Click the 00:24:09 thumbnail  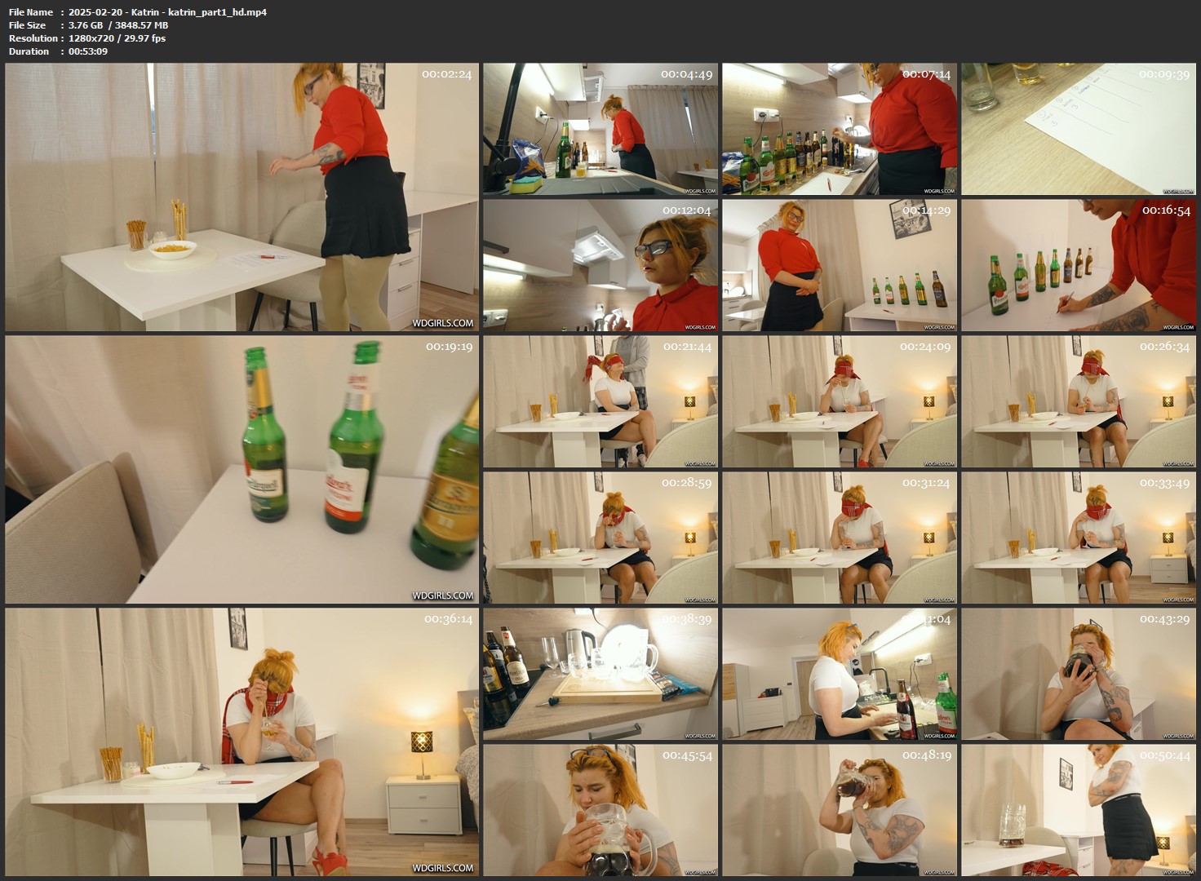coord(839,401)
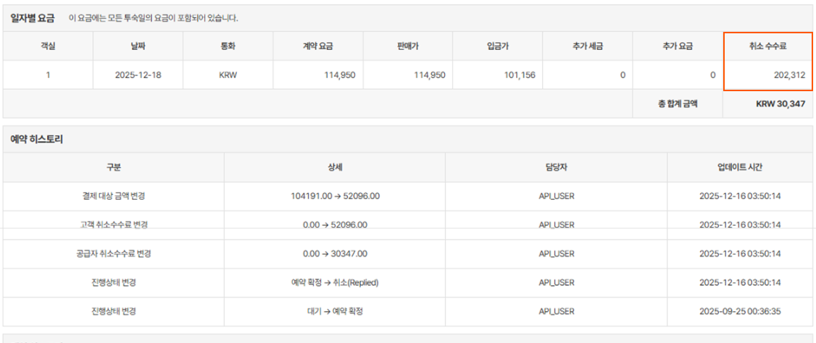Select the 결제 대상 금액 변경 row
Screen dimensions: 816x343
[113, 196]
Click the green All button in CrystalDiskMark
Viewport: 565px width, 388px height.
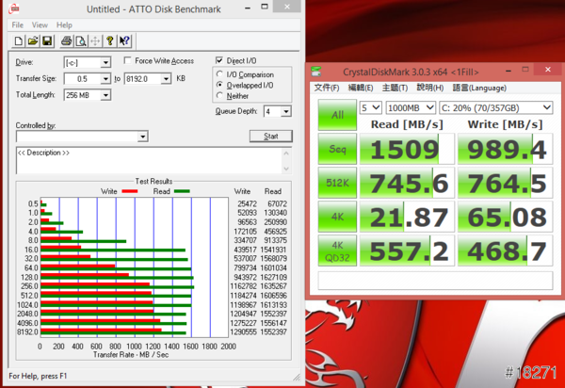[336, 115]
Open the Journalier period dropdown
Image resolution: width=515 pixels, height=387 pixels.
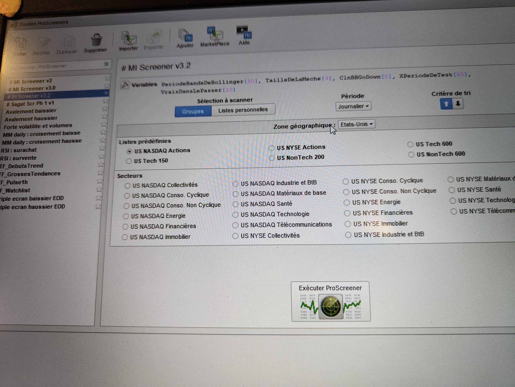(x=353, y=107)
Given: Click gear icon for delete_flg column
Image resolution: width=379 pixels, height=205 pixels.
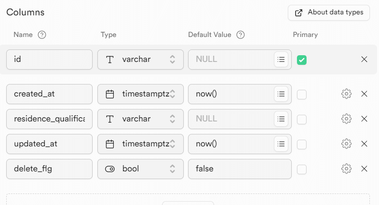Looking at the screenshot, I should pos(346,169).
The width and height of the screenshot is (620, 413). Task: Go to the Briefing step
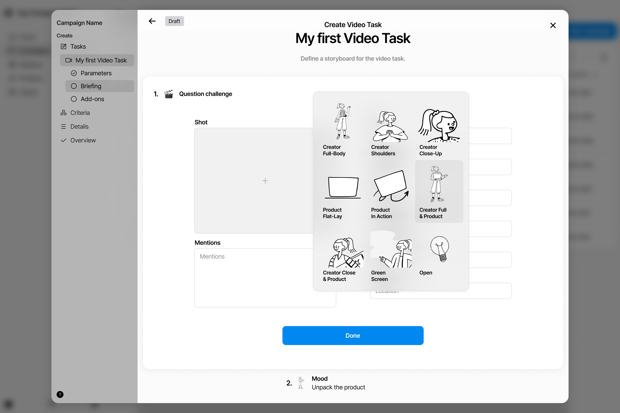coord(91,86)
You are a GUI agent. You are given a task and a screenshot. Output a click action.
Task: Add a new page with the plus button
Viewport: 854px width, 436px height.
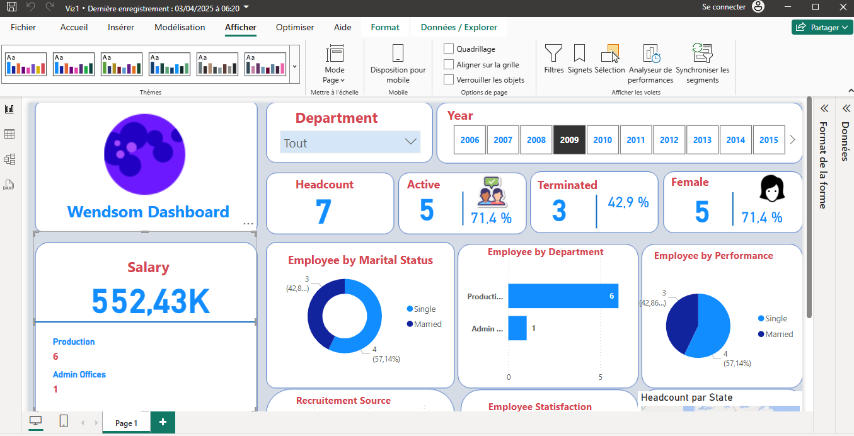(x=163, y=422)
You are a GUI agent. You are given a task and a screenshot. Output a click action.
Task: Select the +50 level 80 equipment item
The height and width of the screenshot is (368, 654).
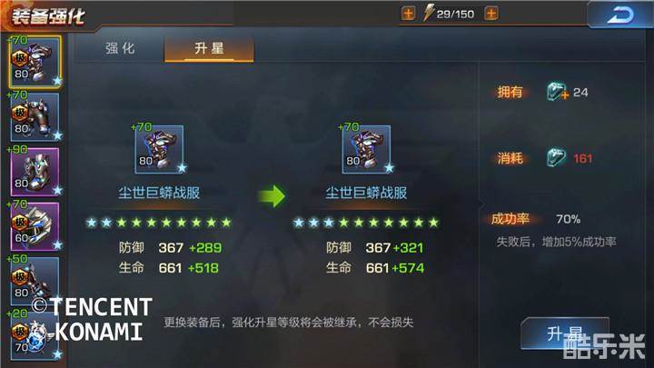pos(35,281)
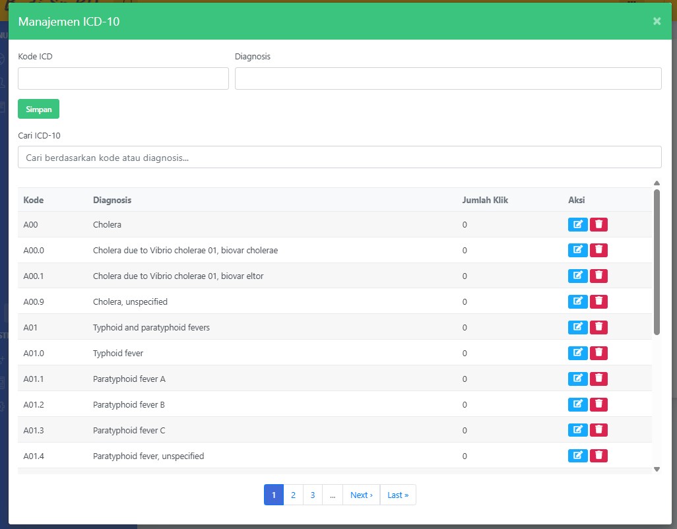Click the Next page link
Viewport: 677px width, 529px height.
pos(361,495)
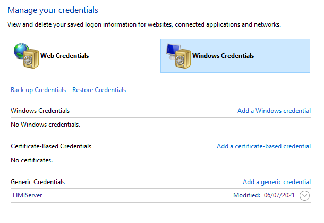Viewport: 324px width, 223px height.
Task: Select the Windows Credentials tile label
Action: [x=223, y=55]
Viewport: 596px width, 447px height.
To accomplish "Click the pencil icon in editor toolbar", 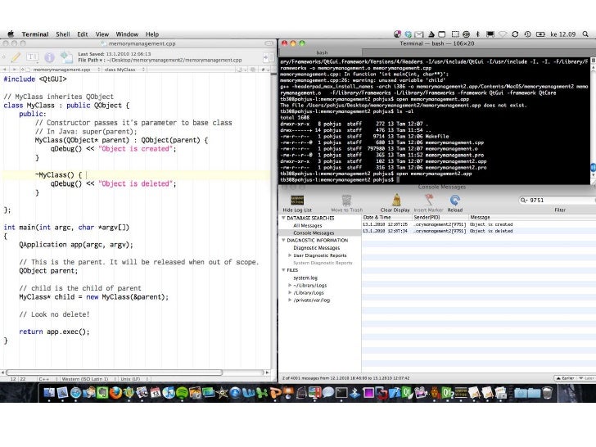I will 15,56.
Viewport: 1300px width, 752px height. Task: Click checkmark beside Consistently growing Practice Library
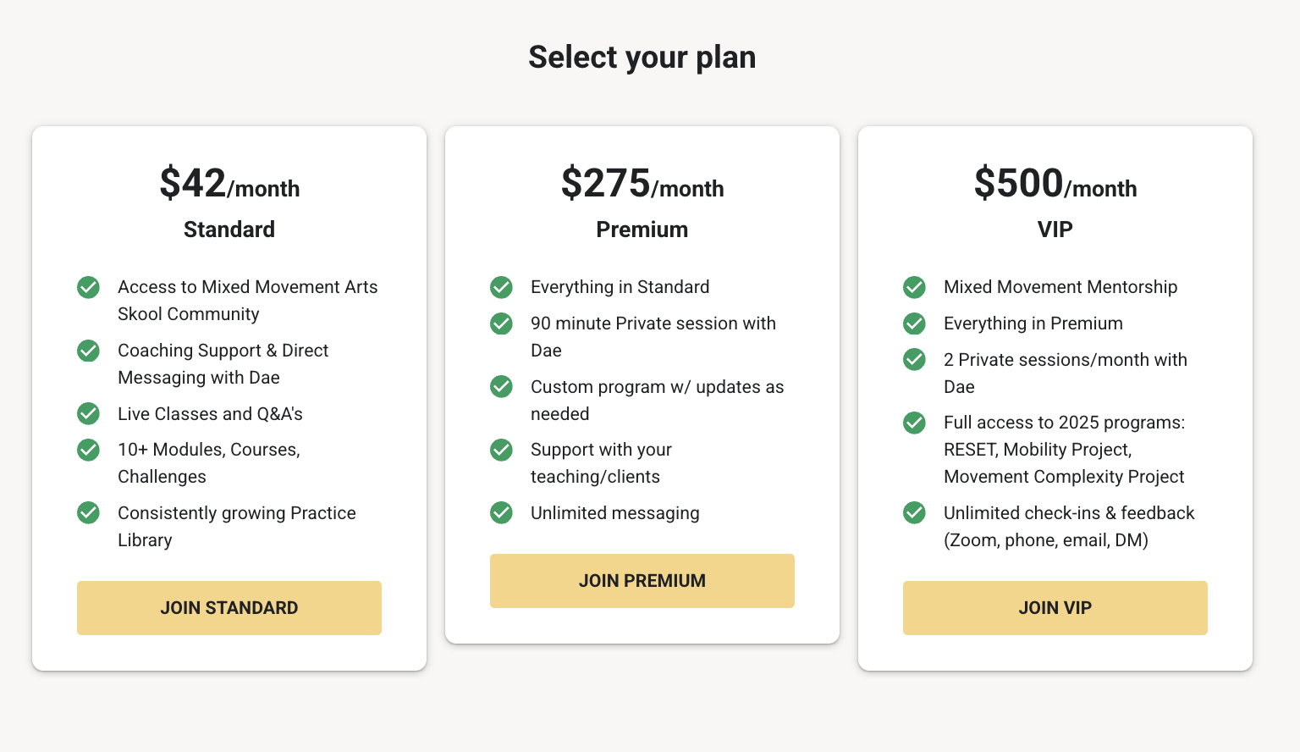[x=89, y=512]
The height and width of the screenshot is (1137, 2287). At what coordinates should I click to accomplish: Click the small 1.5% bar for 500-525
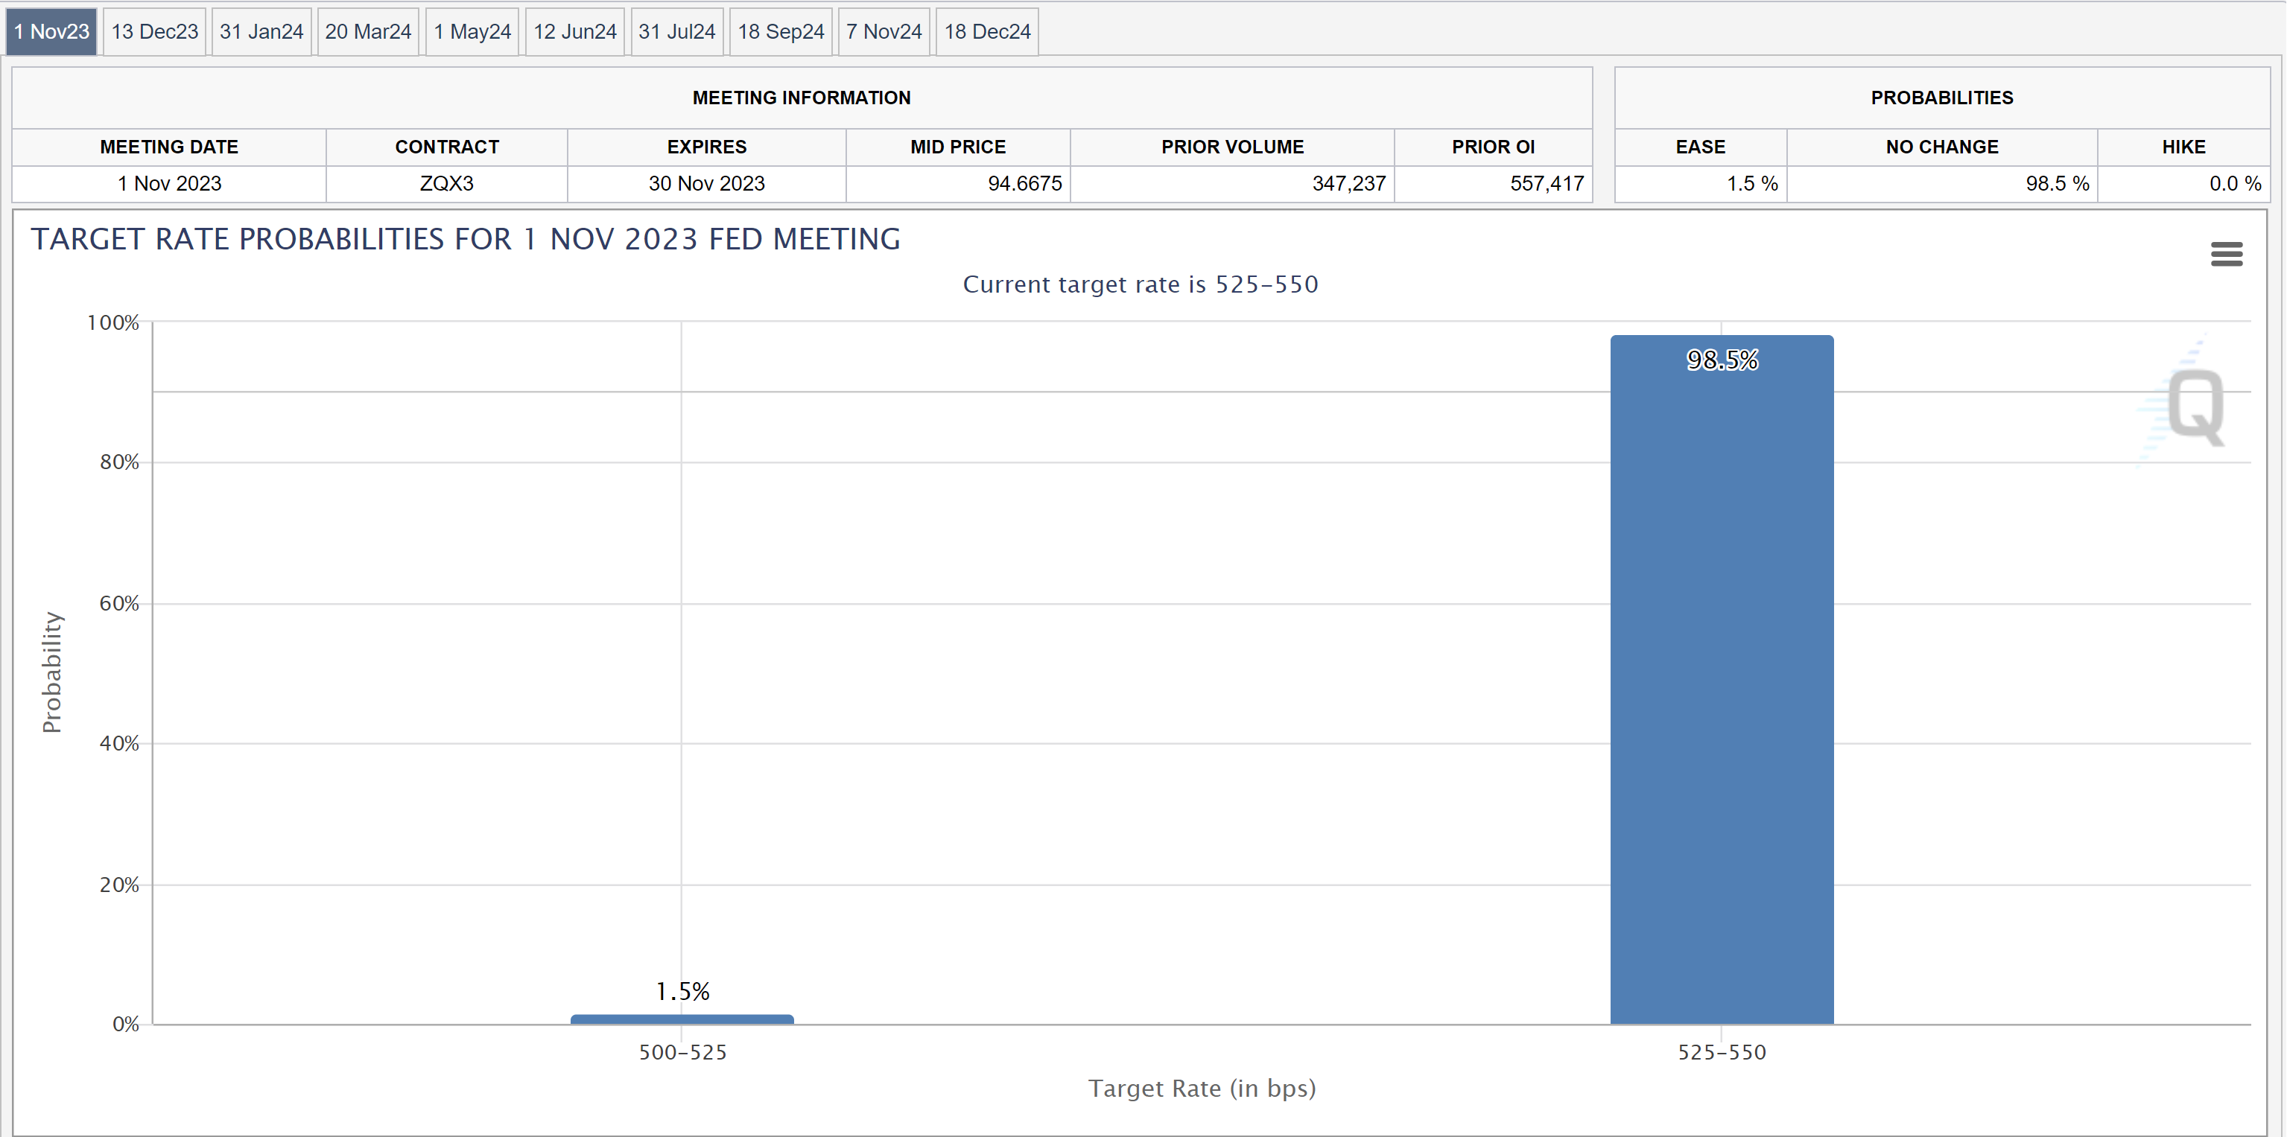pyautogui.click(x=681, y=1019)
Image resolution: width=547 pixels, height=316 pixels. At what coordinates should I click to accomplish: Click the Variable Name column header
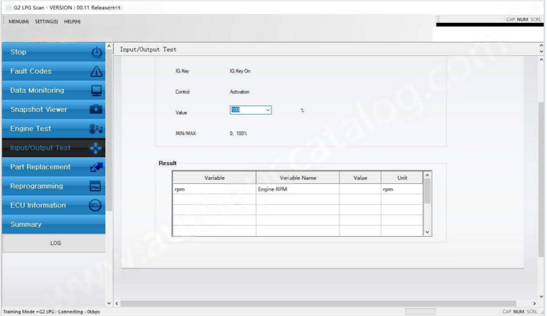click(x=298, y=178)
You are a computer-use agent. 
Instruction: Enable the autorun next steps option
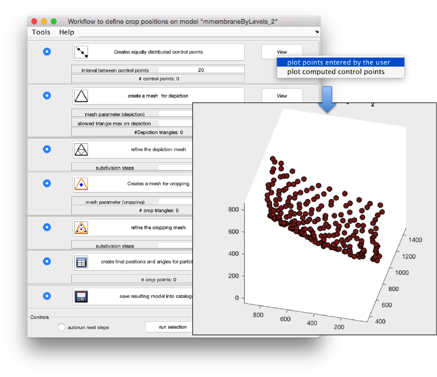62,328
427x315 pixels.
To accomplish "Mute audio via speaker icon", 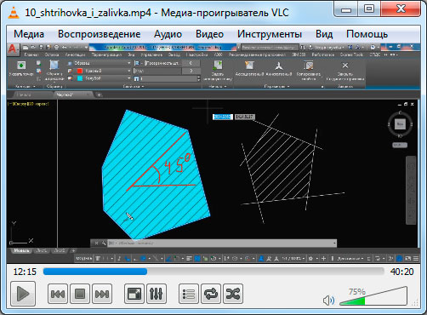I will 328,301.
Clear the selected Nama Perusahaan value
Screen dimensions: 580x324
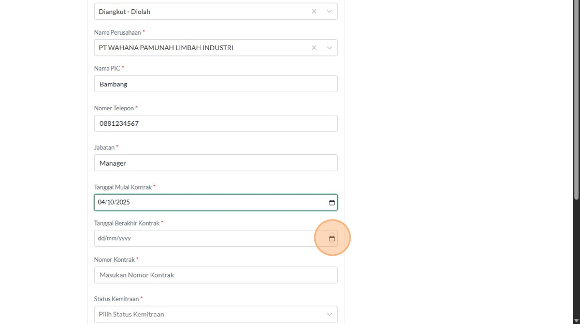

What the task asks. Present the lines as a Markdown table with the columns Row and Line, starting at the line that contains "The width and" and ending at the line that contains "Action: [x=223, y=55]", both included. Omit blank lines and the pictures.

Task result.
| Row | Line |
|---|---|
| 1 | The width and height of the screenshot is (620, 413). Task: Go to the Briefing step |
| 2 | coord(91,86) |
| 3 | You are a GUI agent. You are given a task and a screenshot. Output a click action. |
| 4 | Task: Add a new page with the plus button |
| 5 | Viewport: 854px width, 436px height. |
| 6 | (x=163, y=422) |
| 7 | You are a GUI agent. You are given a task and a screenshot. Output a click action. |
| 8 | Task: Select the +50 level 80 equipment item |
| 9 | The height and width of the screenshot is (368, 654). |
| 10 | pos(35,281) |
| 11 | Click the Next page link |
| 12 | Viewport: 677px width, 529px height. |
| 13 | pos(361,495) |
| 14 | Viewport: 324px width, 223px height. |
| 15 | Task: Select the Windows Credentials tile label |
| 16 | Action: [x=223, y=55] |